In decision 4A_491/2017, the Swiss Supreme Court rejected a challenge to set aside a partial award on the grounds of violation of the right to be heard and substantive public policy.

In a French-language decision dated 24 May 2018, but only recently published, the Swiss Supreme Court dismissed a challenge to set aside a partial award for alleged violation of the right to be heard and breach of substantive public policy.

In the underlying arbitration, the arbitral tribunal had to decide on the validity of a unilateral termination of a supply contract between an Austrian company and a Russian company. The contract between the parties was for the delivery of railway related equipment and provided for a termination right in the event of delays in the delivery of the equipment. Following the termination of the contract by the Russian company, which the Austrian company opposed, the Russian company commenced arbitration proceedings.
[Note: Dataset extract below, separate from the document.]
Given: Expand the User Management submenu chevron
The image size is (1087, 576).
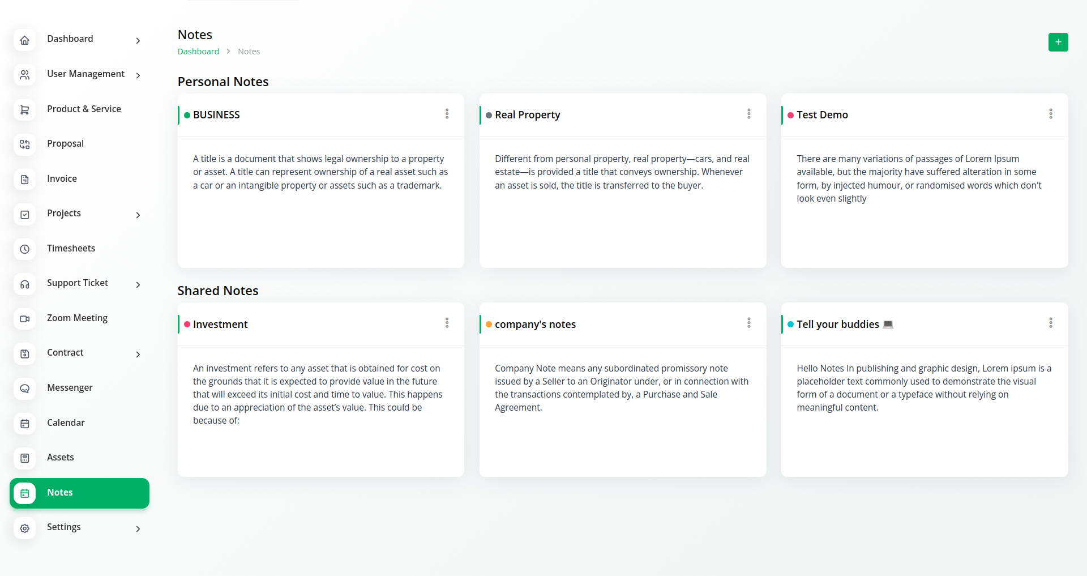Looking at the screenshot, I should [x=138, y=75].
By way of a partial award, the arbitral tribunal found that the termination was invalid and dismissed the Russian company's claims.

The Russian company challenged the partial award arguing that its right to be heard and substantive public policy had been violated. The court rejected the challenge dismissing both grounds relied upon by the Russian company.
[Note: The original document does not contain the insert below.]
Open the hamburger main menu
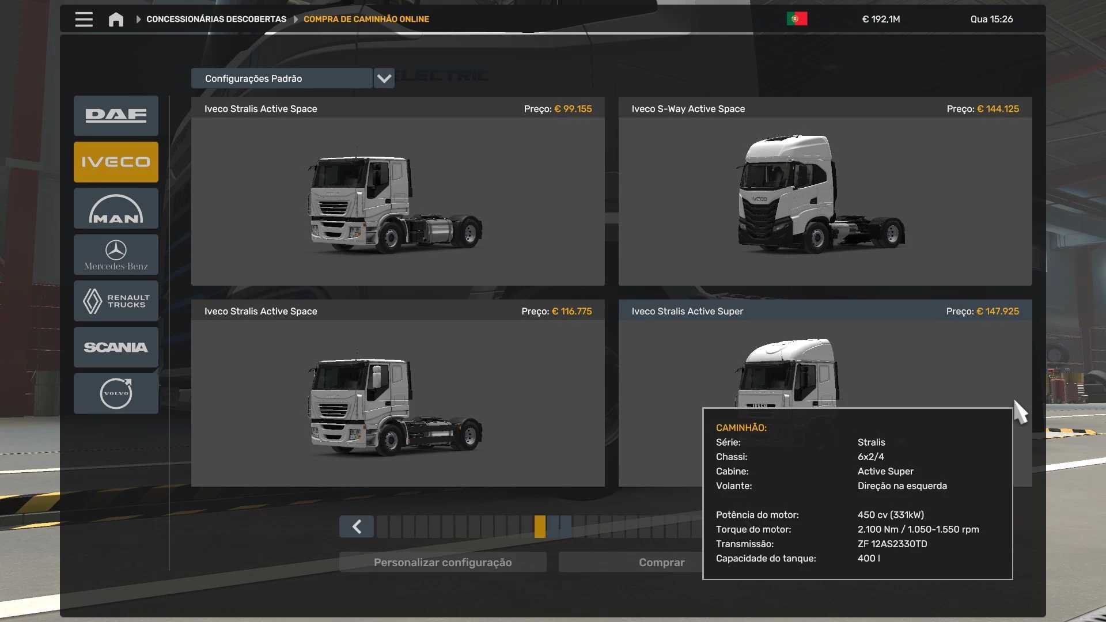This screenshot has height=622, width=1106. tap(84, 19)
In its decision, the court highlighted the following:

  • A blanket reference to long excerpts of the briefs submitted in the arbitration proceedings is insufficient to meet the minimum substantiation requirements imposed by the applicable rules.
  • If an arbitral tribunal fails to address in its award, a point of fact or law argued by one of the parties, the parties' right to be heard is only violated, if the issue is potentially crucial for the outcome of the dispute.
  • An arbitral tribunal does not have a duty to itself locate any relevant evidence in the exhibits submitted.
  • If an arbitral award relies on several, alternative grounds, a petitioner is obliged to challenge all of them failing which the challenge would be inadmissible.

This decision is noteworthy because the court highlights key practical considerations for practitioners to bear in mind when bringing an application to challenge the decision of an arbitral tribunal before the Swiss Supreme Court.